O Tema 985 do STF firmou a tese de que “é legítima a incidência de contribuição social sobre o valor satisfeito a título de terço constitucional de férias”. Ou seja, o Supremo reconheceu a constitucionalidade da cobrança da contribuição previdenciária patronal sobre essa verba, atribuindo-lhe natureza remuneratória para fins de custeio previdenciário.
Entretanto, ao julgar os embargos de declaração, o STF modulou os efeitos da decisão, estabelecendo que a incidência da contribuição somente deve produzir efeitos a partir de 15 de setembro de 2020, data da publicação da ata do julgamento de mérito. Também foram ressalvadas as contribuições já pagas e não impugnadas judicialmente até essa data, as quais não serão restituídas pela União.
Na prática, embora a tese do STF seja favorável à incidência da contribuição previdenciária sobre o terço constitucional de férias, a modulação impede a cobrança retroativa para fatos geradores anteriores ao marco temporal fixado, desde que observadas as condições estabelecidas pelo Supremo.
A aplicação desse entendimento pelo CARF demonstra que, mesmo no âmbito administrativo, a modulação dos efeitos das decisões vinculantes do STF deve ser observada, especialmente em casos que envolvem autuações referentes a períodos pretéritos.
Impactos para as empresas
A decisão é relevante para empresas que sofreram autuações fiscais ou discutem valores relativos à contribuição previdenciária sobre o terço constitucional de férias em períodos anteriores a 15 de setembro de 2020.
Nesses casos, é recomendável revisar:
- os períodos de apuração abrangidos por autos de infração ou cobranças administrativas;
- a existência de impugnações judiciais ou administrativas anteriores ao marco fixado pelo STF;
- eventuais pagamentos realizados e sua possibilidade, ou não, de restituição ou compensação;
- a correta aplicação da modulação do Tema 985 em processos ainda em andamento.

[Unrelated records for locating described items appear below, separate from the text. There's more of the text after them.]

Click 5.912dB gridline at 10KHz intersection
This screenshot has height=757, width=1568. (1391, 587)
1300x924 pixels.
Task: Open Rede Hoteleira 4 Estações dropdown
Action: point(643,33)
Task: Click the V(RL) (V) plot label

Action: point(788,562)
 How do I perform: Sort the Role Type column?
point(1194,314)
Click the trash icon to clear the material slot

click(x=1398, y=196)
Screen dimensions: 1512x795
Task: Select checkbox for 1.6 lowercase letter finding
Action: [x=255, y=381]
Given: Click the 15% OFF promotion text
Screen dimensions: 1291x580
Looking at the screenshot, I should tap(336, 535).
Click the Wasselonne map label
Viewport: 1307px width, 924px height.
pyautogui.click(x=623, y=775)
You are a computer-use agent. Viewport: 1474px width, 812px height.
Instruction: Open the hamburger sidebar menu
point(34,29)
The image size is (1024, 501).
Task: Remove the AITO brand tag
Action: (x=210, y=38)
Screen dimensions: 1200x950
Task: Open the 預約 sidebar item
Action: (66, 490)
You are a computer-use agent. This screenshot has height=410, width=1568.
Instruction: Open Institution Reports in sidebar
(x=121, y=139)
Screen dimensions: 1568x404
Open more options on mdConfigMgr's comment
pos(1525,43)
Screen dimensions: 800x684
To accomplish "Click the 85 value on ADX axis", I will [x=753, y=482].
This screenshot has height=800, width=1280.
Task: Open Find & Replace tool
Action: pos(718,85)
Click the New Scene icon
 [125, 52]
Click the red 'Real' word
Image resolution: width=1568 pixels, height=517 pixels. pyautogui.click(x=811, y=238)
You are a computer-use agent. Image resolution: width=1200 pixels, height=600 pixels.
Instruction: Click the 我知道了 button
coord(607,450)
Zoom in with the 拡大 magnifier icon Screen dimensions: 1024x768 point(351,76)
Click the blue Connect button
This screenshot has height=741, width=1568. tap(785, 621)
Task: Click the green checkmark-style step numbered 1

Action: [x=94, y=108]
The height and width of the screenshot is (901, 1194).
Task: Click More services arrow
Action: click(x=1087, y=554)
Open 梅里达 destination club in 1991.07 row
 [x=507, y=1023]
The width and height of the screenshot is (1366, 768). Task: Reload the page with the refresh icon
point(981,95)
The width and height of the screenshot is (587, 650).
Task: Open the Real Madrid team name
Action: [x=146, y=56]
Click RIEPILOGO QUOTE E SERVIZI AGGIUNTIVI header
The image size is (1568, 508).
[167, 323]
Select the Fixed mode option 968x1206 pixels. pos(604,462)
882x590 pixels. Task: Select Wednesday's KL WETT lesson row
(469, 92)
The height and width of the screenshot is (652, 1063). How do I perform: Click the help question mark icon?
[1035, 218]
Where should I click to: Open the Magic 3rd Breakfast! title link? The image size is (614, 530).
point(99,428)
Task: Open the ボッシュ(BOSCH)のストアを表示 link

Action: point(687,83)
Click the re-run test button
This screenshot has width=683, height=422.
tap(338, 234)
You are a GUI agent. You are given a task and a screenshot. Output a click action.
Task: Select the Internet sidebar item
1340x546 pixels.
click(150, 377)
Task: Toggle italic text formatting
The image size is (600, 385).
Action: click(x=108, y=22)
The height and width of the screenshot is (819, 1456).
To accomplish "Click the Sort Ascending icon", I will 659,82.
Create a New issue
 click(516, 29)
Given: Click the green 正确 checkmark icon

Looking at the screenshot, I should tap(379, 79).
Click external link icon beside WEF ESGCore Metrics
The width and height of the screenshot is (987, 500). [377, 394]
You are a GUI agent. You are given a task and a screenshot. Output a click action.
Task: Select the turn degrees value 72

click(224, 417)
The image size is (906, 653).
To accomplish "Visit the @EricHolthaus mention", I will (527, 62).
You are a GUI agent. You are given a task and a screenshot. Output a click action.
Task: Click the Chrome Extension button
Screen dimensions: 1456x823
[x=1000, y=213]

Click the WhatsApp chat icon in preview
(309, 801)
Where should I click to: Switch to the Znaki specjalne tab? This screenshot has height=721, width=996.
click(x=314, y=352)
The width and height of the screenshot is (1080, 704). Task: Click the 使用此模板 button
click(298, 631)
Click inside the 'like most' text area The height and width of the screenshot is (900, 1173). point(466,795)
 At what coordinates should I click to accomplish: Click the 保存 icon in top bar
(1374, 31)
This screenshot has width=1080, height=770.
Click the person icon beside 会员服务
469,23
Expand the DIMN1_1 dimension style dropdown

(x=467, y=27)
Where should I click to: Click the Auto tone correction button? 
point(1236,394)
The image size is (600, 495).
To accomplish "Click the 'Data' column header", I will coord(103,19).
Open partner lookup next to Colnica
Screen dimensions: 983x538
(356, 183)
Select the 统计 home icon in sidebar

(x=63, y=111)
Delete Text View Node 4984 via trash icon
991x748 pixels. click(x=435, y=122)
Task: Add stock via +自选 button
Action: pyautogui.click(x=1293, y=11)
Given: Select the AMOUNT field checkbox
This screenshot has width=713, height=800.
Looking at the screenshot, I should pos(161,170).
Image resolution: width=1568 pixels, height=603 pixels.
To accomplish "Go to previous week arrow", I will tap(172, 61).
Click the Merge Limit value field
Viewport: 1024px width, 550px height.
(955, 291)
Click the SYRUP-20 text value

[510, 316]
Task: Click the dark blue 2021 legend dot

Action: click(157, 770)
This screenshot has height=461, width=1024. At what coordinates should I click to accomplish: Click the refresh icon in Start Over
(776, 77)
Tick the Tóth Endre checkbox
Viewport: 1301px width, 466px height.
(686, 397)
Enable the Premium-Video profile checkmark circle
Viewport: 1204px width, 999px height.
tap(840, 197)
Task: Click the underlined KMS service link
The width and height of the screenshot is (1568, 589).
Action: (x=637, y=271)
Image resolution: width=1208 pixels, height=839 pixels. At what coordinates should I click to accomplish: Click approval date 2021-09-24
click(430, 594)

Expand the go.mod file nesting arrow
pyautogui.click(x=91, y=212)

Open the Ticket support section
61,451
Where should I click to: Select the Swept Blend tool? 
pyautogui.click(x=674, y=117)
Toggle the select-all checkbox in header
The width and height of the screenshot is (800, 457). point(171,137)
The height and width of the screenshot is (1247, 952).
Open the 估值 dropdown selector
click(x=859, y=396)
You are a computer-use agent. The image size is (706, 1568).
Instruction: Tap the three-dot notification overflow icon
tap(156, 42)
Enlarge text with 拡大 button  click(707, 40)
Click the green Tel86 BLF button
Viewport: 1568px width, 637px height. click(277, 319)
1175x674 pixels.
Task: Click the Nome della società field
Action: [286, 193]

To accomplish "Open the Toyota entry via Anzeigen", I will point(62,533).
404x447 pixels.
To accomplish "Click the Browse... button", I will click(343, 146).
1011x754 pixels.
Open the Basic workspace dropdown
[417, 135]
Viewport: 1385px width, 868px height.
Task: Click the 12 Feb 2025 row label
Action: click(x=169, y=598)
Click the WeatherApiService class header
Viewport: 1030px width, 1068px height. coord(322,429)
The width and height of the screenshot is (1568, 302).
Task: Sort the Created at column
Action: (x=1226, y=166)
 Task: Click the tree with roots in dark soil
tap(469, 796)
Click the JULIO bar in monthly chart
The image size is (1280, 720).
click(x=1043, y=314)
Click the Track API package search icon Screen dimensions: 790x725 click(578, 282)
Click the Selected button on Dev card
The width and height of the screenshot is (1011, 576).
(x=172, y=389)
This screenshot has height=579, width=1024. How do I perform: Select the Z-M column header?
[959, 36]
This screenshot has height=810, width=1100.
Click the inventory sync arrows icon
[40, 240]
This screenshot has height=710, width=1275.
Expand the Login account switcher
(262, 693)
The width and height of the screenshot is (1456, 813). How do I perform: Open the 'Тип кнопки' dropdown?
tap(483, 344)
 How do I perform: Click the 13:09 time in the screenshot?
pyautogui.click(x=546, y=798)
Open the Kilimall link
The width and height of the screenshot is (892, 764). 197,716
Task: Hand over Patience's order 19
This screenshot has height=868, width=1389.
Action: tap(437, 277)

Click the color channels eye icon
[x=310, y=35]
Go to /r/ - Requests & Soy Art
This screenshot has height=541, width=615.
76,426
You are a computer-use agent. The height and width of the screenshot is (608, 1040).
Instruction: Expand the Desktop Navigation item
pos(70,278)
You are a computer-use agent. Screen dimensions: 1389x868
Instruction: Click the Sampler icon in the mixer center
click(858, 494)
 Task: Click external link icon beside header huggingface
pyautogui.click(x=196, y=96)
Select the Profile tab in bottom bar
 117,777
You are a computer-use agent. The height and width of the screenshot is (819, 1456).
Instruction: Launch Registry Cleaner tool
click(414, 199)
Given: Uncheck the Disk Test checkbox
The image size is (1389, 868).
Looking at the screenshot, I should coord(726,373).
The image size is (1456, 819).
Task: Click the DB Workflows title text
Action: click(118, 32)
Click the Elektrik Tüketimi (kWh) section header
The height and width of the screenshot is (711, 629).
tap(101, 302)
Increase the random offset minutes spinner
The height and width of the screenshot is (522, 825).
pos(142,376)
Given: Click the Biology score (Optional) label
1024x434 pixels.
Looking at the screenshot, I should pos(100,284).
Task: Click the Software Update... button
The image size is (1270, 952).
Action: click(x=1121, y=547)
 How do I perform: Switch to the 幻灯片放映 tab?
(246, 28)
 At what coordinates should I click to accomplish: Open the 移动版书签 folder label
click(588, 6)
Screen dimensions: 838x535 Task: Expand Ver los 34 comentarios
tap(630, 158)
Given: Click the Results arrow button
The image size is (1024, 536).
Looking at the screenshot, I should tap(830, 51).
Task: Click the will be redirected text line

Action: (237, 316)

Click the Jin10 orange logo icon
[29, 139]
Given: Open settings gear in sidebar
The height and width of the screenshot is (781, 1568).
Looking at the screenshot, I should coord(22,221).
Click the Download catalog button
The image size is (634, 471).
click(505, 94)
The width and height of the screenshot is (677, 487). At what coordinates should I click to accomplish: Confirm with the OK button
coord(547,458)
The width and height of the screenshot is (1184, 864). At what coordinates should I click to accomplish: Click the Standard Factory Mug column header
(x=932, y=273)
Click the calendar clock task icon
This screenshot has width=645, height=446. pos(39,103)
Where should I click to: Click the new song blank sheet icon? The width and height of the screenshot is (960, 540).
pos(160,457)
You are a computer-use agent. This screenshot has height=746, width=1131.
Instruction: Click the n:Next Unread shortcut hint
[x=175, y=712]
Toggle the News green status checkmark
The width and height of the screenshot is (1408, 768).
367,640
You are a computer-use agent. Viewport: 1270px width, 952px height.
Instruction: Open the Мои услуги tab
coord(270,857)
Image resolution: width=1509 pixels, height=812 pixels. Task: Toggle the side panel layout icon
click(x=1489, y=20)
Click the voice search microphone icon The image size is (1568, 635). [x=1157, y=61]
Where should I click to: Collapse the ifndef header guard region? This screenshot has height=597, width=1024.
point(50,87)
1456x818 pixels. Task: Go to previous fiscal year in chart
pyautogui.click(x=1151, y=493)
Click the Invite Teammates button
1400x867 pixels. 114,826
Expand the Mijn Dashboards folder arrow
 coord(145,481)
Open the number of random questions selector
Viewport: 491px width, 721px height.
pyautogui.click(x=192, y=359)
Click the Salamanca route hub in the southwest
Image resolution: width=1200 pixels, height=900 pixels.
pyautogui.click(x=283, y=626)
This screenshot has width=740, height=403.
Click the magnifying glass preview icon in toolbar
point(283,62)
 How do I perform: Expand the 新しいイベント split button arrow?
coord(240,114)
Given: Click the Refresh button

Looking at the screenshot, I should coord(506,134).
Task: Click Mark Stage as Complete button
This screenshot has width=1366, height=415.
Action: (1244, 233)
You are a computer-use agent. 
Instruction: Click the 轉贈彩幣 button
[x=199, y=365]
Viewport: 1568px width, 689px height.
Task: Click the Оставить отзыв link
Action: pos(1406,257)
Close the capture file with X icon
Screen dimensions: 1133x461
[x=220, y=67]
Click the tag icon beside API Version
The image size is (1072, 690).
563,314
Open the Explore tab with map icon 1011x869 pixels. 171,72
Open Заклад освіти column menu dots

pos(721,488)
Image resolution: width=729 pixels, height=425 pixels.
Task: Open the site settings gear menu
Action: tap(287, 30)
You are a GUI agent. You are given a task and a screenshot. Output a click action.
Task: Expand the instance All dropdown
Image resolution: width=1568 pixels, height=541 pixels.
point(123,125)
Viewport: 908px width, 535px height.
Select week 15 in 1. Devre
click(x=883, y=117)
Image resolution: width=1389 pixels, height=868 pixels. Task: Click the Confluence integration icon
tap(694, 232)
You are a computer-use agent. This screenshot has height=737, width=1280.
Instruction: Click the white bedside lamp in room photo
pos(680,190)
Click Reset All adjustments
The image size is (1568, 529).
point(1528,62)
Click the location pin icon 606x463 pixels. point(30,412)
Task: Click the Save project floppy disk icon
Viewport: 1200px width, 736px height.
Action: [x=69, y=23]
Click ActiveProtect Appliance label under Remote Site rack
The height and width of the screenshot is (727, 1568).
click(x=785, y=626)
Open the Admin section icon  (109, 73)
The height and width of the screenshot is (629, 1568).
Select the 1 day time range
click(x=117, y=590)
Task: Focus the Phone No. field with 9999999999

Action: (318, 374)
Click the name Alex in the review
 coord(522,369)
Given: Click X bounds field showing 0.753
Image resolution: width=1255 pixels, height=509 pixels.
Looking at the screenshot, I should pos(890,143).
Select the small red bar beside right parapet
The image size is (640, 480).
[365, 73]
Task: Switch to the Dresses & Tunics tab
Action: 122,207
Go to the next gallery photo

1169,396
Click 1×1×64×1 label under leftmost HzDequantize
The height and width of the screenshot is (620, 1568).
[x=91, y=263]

O próprio STJ, em decisão recente, também passou a aplicar o entendimento do STF, reconhecendo a incidência da contribuição patronal sobre o terço de férias, mas com observância expressa da modulação de efeitos definida no Tema 985.
Conclusão
A decisão do CARF reforça que a definição da incidência tributária pelo STF não pode ser analisada isoladamente, sem considerar os efeitos temporais fixados no julgamento.
Assim, embora atualmente prevaleça o entendimento de que incide contribuição previdenciária patronal sobre o terço constitucional de férias, a cobrança não deve alcançar, de forma automática, fatos geradores anteriores a 15 de setembro de 2020, especialmente quando a matéria foi oportunamente questionada pelo contribuinte.